In the jewelry industry, we hear a lot about using CAD as a tool—It increases efficiencies, allowing for pieces to be produced quickly and with less material waste. But to think of CAD as only a tool, is short-sited, as this medium is a language unto itself and a vehicle for creativity unlike anything we have seen before. CAD affords artists new paths for exploring how they see the world and for telling their stories.
Madeline Gannon is one of the co-founders of AtonAton, a computational research center that examines how computers improve communication and interactions with our physical environments. Gannon has used CAD to capture unique vantages of creatures and objects moving through space.
In this piece, Reverb, she has captured the movement of a squid as it travels through water, freeze-framing moments of the creature’s movement and draping each instant on the body. We can see multiple perspectives of movement at the same time in this piece. In my opinion, she is a 3d Printing Picasso/Eadweard Muybridge!
Gannon is also exploring how we interact with what we wear. In this piece, Tactum, light shines on the body and the wearer can adapt and change the rhythm and pattern with touch. The projection can then be frozen and printed as an object. Customizable pieces are all the rage in the jewelry industry, but this piece brings custom to a whole new level, as no intermediary designer is needed. The creation comes directly from the wearer using an interface that has been created with CAD.
CAD allows artists incredible opportunities for creative expression and for challenging expectations for what is wearable. In this example, Arthur Hash creates a piece of comical scale. This neck piece is printed in a single build and draws attention to the nuts and bolts of wearable commercial jewelry—the clasp and chain. When we see it, we begin to reconsider these items and view them as works of art in and of themselves through the artistry used to create the inner workers and the massive scale that immediately captures our attention.
Also challenging expectations, Josh DeMonte focuses on architecture, changing our interactions with our environments.
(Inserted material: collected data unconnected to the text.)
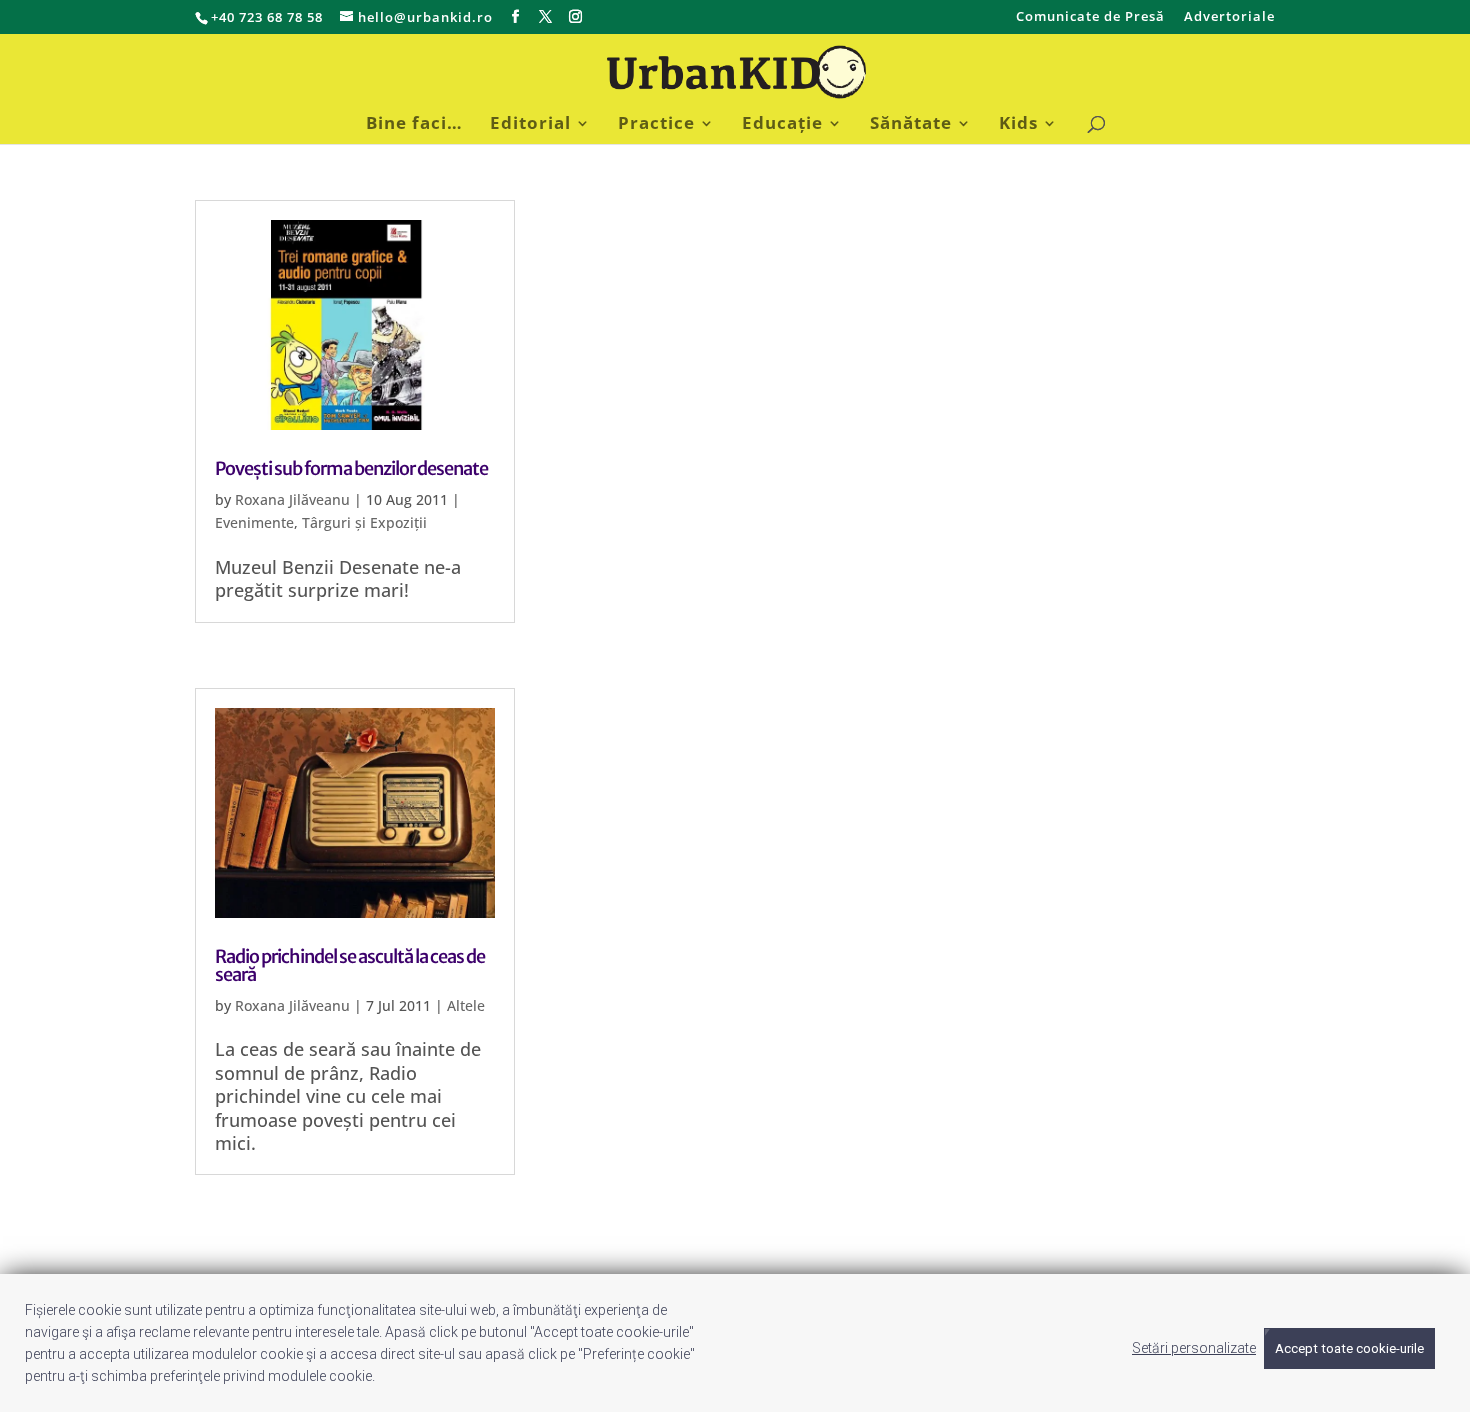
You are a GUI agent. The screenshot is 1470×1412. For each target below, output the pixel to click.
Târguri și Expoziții (364, 522)
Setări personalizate (1194, 1348)
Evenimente (254, 522)
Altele (466, 1005)
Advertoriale (1229, 17)
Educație (782, 125)
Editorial (530, 125)
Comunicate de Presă (1090, 17)
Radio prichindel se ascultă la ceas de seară (350, 965)
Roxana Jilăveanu (292, 499)
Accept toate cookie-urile (1349, 1348)
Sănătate (911, 125)
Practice (656, 125)
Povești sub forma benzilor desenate (351, 468)
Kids (1018, 125)
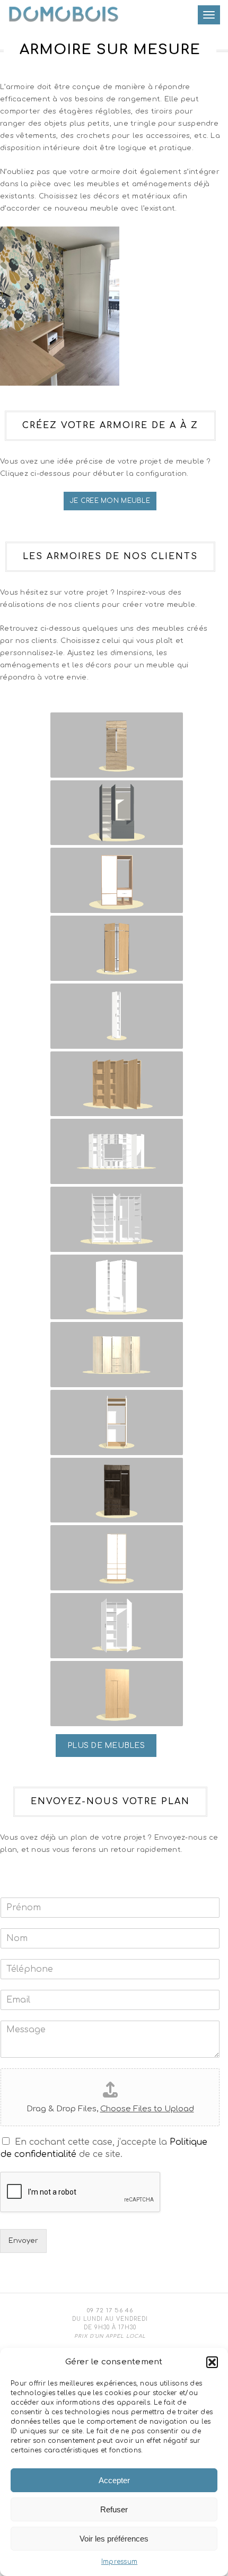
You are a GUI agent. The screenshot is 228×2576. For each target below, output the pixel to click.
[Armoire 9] (116, 1287)
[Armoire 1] (116, 745)
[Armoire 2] (116, 813)
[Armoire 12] (116, 1490)
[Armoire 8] (116, 1219)
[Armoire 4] (116, 948)
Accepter (114, 2480)
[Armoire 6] (116, 1084)
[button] (212, 2362)
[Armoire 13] (116, 1557)
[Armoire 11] (116, 1422)
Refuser (114, 2509)
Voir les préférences (114, 2538)
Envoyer (23, 2240)
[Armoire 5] (116, 1016)
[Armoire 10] (116, 1354)
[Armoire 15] (116, 1693)
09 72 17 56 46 (110, 2310)
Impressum (119, 2561)
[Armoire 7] (116, 1151)
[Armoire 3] (116, 880)
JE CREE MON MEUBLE (110, 500)
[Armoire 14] (116, 1625)
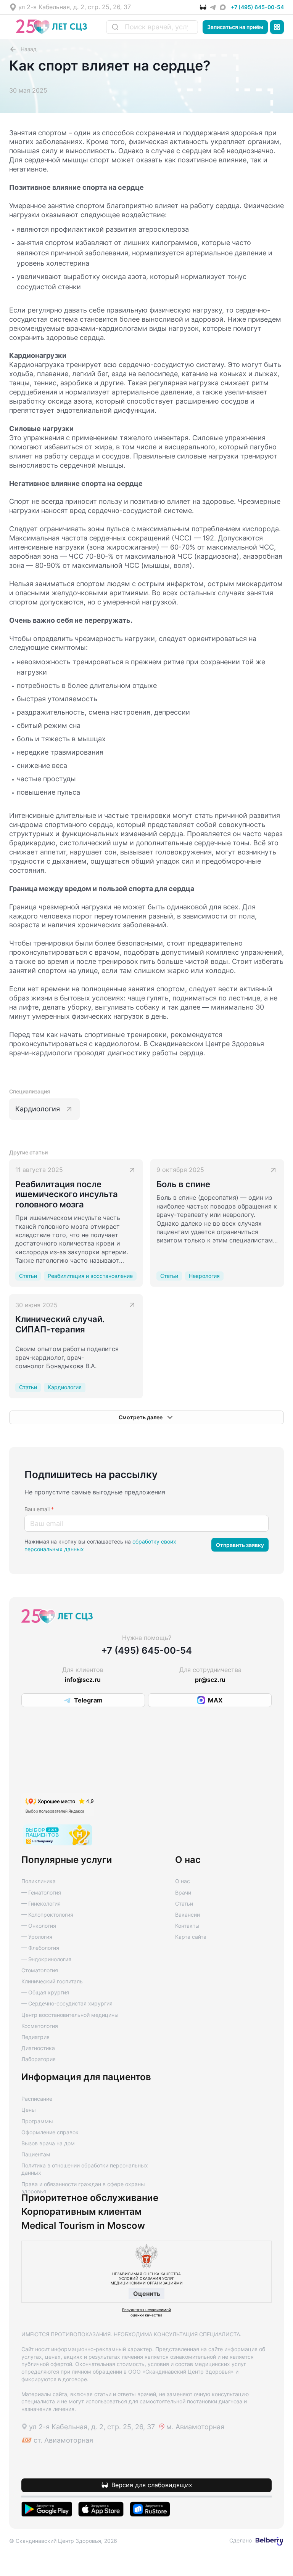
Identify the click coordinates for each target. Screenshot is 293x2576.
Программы (37, 2121)
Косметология (39, 2026)
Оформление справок (50, 2132)
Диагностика (38, 2048)
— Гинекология (41, 1903)
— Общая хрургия (45, 1992)
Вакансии (187, 1914)
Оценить (146, 2293)
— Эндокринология (46, 1959)
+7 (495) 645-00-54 (257, 7)
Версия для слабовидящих (151, 2485)
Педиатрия (35, 2037)
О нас (182, 1881)
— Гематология (41, 1892)
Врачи (183, 1892)
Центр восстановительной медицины (70, 2015)
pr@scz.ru (210, 1679)
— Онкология (38, 1925)
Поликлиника (38, 1881)
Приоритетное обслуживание (89, 2198)
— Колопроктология (47, 1914)
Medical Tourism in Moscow (83, 2225)
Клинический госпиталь (52, 1981)
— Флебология (40, 1947)
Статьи (184, 1903)
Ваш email (39, 1509)
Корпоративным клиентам (81, 2211)
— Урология (36, 1936)
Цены (28, 2109)
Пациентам (35, 2154)
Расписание (36, 2098)
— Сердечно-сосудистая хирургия (67, 2003)
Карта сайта (190, 1936)
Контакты (187, 1925)
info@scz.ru (83, 1679)
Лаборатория (38, 2059)
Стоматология (39, 1970)
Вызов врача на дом (48, 2143)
Whereas we think of ourselves are being the commanders of space, creating space and living within its walls, DeMonte twists, twirls, and morphs spaces and architectural features to inhabit us and occupy our bodies.
(Joshua DeMonte, Arcade Coil; 2008. Glass-filled Polyamide)
CAD artists are not only giving wearers full command of the medium and the items’ interpretations, CAD has proven to be an invaluable medium for storytelling.
(Emily Cobb, Dry Up: Attacking Garden Snake; nylon, acrylic, lacquer)
Emily Cobb is an artist who is using Additive Manufacturing to share her voice. Cobb is a storyteller who creates fantastical worlds of creatures who evolve and devolve. Her pieces not only tell us about characters, the worlds they inhabit and the journeys they take, but they also show incredible technological skill. To make an object that is at once flexible, able to retain its shape, and beautiful is truly awe-inspiring. Cobb has a clear command of her medium and challenges conceived limitations for dexterity and material abilities.
So, what is CAD?
CAD is much more than a tool. CAD is an art form, a medium, and a whole new language. There are incredible opportunities for innovative thought and creation with this medium and artists will continue to challenge our expectations with their creative use of this technology.